Excellent advice and well thought out, Cory.
Regards, Jim
At 10:57 AM 3/30/2001 -0800, you wrote:
>(also posted)
>
>This is a messy situation, especially if an intruder knows more about a
>system than the administrator.
>
>Determining how an intruder entered is essential in closing those
>holes. It may be that he used brute force on your telnet daemon, which
>means you passwords likely weren't tough enough, and you didn't have any
>logging to notice 10,000 failed login attempts to r00t or some other
>user. Check out ippl (http://pltplp.net/ippl/) for a logger, and logcheck
>(http://www.psionic.com/) for a utility that will email you highlights of
>your logs.

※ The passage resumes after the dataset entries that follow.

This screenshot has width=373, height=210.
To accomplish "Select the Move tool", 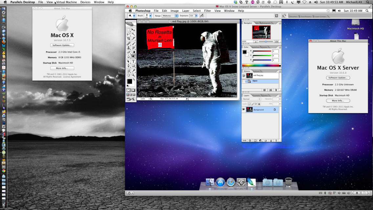I will pos(133,30).
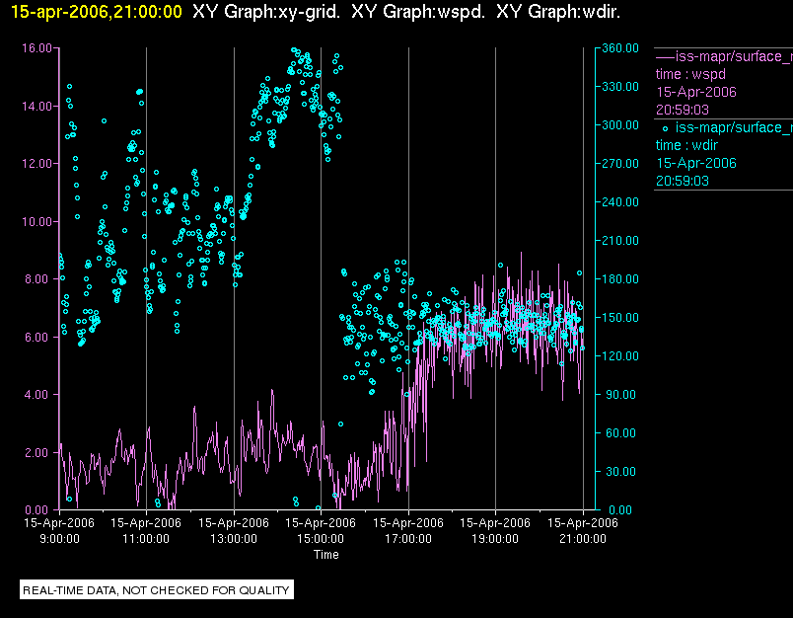Click the yellow timestamp 15-apr-2006,21:00:00 in title
The height and width of the screenshot is (618, 793).
[x=97, y=12]
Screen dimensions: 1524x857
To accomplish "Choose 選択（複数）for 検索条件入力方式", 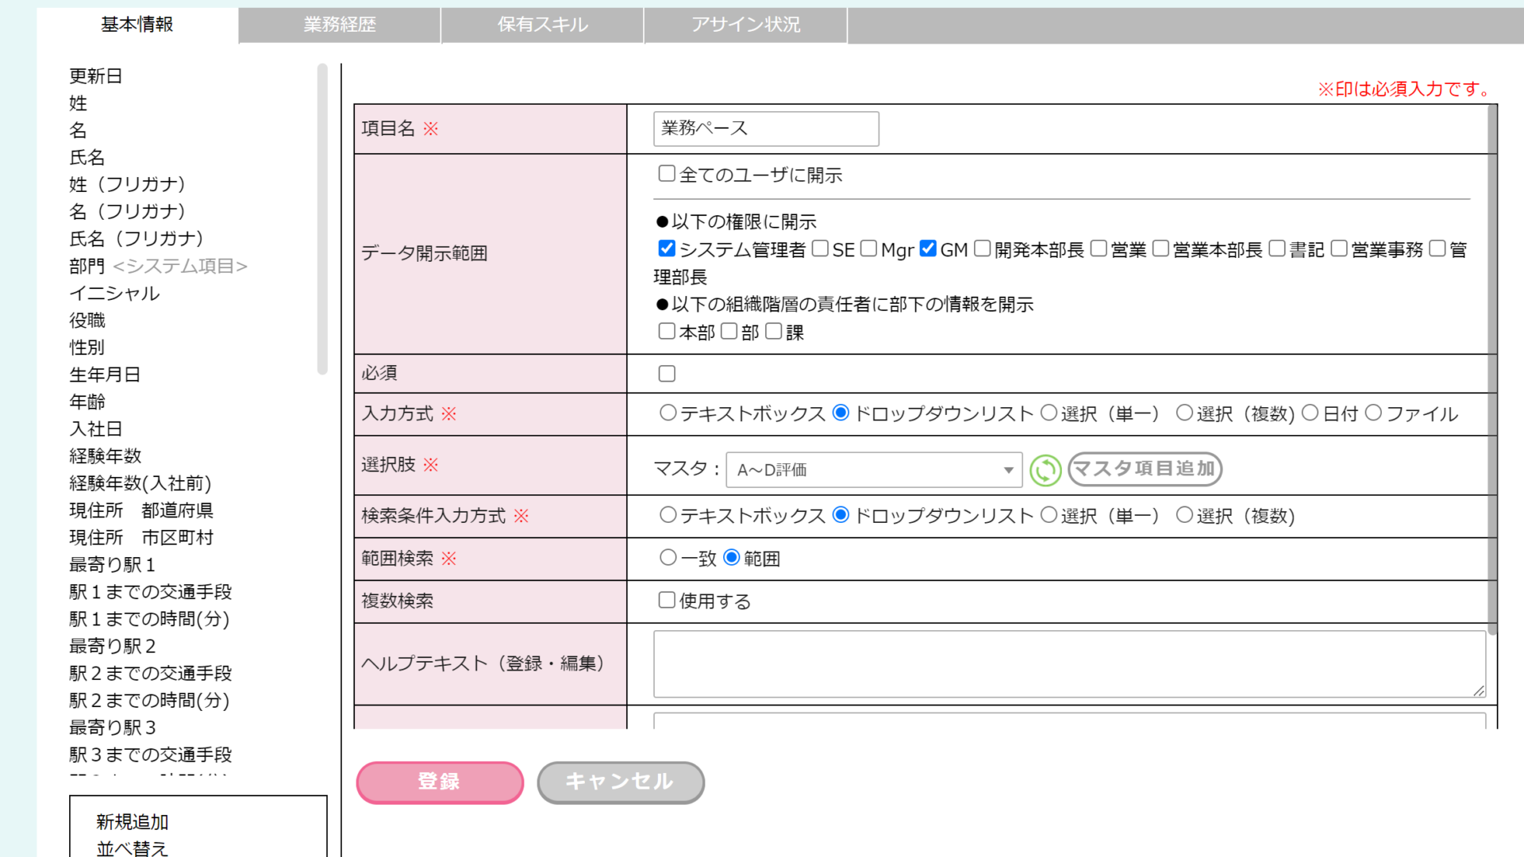I will pos(1184,516).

It will search for words like 'failed', 'r00t', or whatever
>you specify.
>
>If he didn't use brute force, he likely exploited bugs or inadequate
>security measures in other programs, such as a web server, or the cobalt
>administration module.
>
>You should contact cobalt and tell them their system was cracked, assuming
>it wasn't your fault (ie weak passwords). Perhaps they can offer help
>determining how, and how to clean it. Although if it was cracked because
>of lack of knowledge on their part, their help may not be too useful in
>'securing' the system.
>
>Then it may be a very good idea to reinstall the whole system from
>scratch, as your binaries could have been replaced by trojaned versions
>which can allow the intruder to reenter.
>
>Also, you should contact the local police. They want to hear about
>it. Even if they only 'file' the information, they may get more involved.
>
>Cory
>
>On Thu, Mar 29, 2001 at 09:45:05PM -0800, John Marsh wrote:
> >
> > ** This message was sent from the EUGLUG message board. Since **
> > ** the person who submitted this question may not be on the **
> > ** mailing list, please reply directly or on the message board: **
> > ** http://www.euglug.org/board.phtml?id=64 **
> >
> > Well I should have listened to Joe Hartman and installed secure
> > shell. I was busted and someone got into my Cobalt RaQ4 server.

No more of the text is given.